EXERCISE BRIEF: Resume the passage on parental risk factors for child abuse, starting right after its final sentence.

ARTICLE:
>> start
A number of personalities and behavioral characteristics have been linked, in many studies, to child abuse and neglect. Parents more likely to abuse their children physically tend to have low self-esteem, poor control of their impulses, mental health problems, and to display antisocial behavior. Neglectful parents have many of these same problems and may also have difficulty planning important life events such as marriage, having children, or seeking employment. Many of these characteristics compromise parenting and are associated with disrupted social relationships, an inability to cope with stress, and difficulty in reaching social support systems. Abusive parents may also be uninformed and have unrealistic expectations about child development. Research has found that abusive parents show greater irritation and annoyance in response to their children’s moods and behavior, that they are less supportive, affectionate, playful, and responsive to their children, and that they are more controlling and hostile.

Prior history of abuse

Studies have shown that parents maltreated as children are at higher risk of abusing their own children. The relationship here is complex, though and some investigations have suggested that the majority of abusing parents were not, in fact, themselves abused. While empirical data suggest that there is indeed a relationship, the importance of this risk factor may have been overstated. Other factors that have been linked to child abuse – such as young parental age, stress, isolation, overcrowding in the home, substance abuse, and poverty – may be more predictive.
>> end
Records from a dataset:
>> start
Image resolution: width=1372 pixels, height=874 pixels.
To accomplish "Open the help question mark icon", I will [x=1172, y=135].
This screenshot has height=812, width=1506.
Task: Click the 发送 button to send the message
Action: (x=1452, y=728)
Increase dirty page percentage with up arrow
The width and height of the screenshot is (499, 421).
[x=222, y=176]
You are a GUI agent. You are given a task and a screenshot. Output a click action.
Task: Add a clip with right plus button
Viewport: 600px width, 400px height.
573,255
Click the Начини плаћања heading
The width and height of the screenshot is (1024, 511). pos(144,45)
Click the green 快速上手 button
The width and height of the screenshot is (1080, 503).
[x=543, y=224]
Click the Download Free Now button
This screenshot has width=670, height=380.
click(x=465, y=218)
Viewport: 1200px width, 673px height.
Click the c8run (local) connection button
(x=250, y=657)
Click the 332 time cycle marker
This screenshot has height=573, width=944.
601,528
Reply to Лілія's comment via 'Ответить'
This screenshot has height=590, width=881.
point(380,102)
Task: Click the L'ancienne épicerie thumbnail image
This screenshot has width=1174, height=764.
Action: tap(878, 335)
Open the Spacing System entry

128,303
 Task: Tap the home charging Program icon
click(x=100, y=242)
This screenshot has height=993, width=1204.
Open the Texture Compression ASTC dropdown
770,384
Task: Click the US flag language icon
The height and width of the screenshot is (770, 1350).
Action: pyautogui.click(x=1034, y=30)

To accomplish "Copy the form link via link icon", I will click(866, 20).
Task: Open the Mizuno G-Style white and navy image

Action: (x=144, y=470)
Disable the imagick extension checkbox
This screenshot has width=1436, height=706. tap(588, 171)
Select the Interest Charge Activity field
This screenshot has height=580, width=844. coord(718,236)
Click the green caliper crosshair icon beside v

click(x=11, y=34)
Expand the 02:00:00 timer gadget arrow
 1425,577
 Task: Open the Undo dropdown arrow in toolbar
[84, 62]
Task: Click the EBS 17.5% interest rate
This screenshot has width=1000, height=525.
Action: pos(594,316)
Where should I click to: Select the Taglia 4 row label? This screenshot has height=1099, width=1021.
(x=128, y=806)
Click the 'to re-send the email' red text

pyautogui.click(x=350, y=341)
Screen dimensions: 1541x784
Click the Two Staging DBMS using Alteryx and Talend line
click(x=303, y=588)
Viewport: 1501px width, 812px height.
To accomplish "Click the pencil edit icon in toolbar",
>> end
WRITTEN ANSWER:
Violence in the home

Increasing attention is being given to intimate partner violence and its relationship to child abuse. Data from studies in countries as geographically and culturally distinct as China, Colombia, Egypt, India, Mexico, the Philippines, South Africa, and the United States have all found a strong relationship between these two forms of violence. In a recent study in India, the occurrence of domestic violence in the home doubled the risk of child abuse. Among known victims of child abuse, 40% or more have also reported domestic violence in the home. In fact, the relationship maybe even stronger, since many agencies charged with protecting children do not routinely collect data on other forms of violence in families.

Other characteristics

Stress and social isolation of the parent have also been linked to child abuse and neglect. It is believed that stress resulting from job changes, loss of income, health problems or other aspects of the family environment can heighten the level of conflict in the home and the ability of members to cope or find support. Those better able to find social support may be less likely to abuse children, even when other known risk factors are present. In a case-control study in Buenos Aires, Argentina, for instance, children living in single-parent families were at significantly greater risk for abuse than those in two-parent families. The risk for abuse was lower, though, among those who were better able to gain access to social support.

Child abuse has also been linked in many studies to substance abuse though further research is needed to disentangle the independent effects of substance abuse from the related issues of poverty, overcrowding, mental disorders, and health problems associated with this behavior.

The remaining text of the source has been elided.